Why blood clot prevention?

Deep Vein Thrombosis (DVT) is a potentially fatal medical condition caused by the formation of blood clots in the veins of the lower leg, generally within the calf. If a DVT becomes dislodged, it can travel through the circulatory system to the heart, lungs, or brain potentially resulting in cardiac arrest, pulmonary embolism, or a stroke. All of these outcomes pose a significant and potentially fatal risk to the patient.

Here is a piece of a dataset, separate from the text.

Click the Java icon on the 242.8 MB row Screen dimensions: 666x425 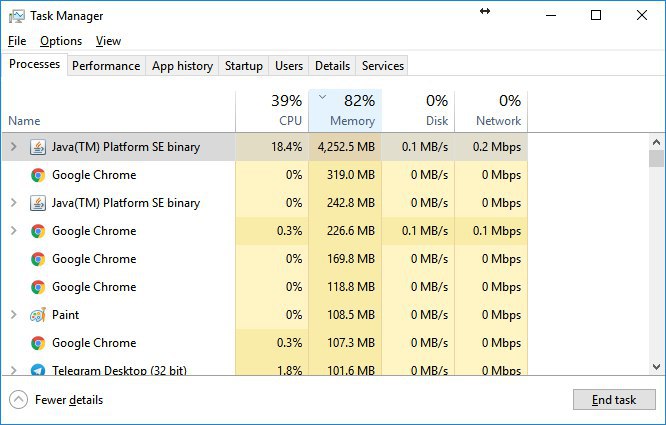pyautogui.click(x=38, y=203)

DVT’s are the third most common vascular disease in the United States and are responsible for roughly 300,000 deaths each year in the United States alone. They are generally caused by patients remaining stationary or bedridden for long periods of time, such as that required for pre and post operative in-patient care. Since infirmities developed because of in-patient care are generally a hospital’s responsibility to treat at no cost to the patient, DVT’s have become a significant drain on hospital staff and resources.

The need

The products currently available for the prevention and treatment of DVT’s are ineffective, as evidenced by the continual prevalence and severity of DVT’s. The two families of products commercially available for the treatment of DVT’s are compression socks and inflatable, single-bladder compression sleeves, both of which use light compression to improve circulation. These products provide 20-50mmHg of compression, which is ineffective at preventing DVT’s based on their continued prevalence. Manual massaging, however, has been shown effective in the prevention of DVT’s, though no product currently exists which combines automated mechanical massaging with compression.

Our product

The aim of our group is to produce a first-of-its-kind compression sock which uses targeted pressure application through three inflatable air bladders placed along the gastrocnemius muscle bellies. This localized compression of 80-120mmHg would provide the necessary mechanical massaging of the posterior calf to effectively work to prevent the formation of DVTs. A small, portable housing (pictured below) will house the battery powered electrical components of the device and provide a simple user interface. After switching the device on, the user will be able to toggle through four different pressure and time settings with the use of a pushbutton to choose the setting most applicable to their medical need. Arduino controlled logic will then inflate the bladders sequentially to the desired pressure for the selected amount of time, housed within a comfortable, adjustable sleeve (pictured below), and massage the posterior calf in a rolling-pin motion to promote blood flow.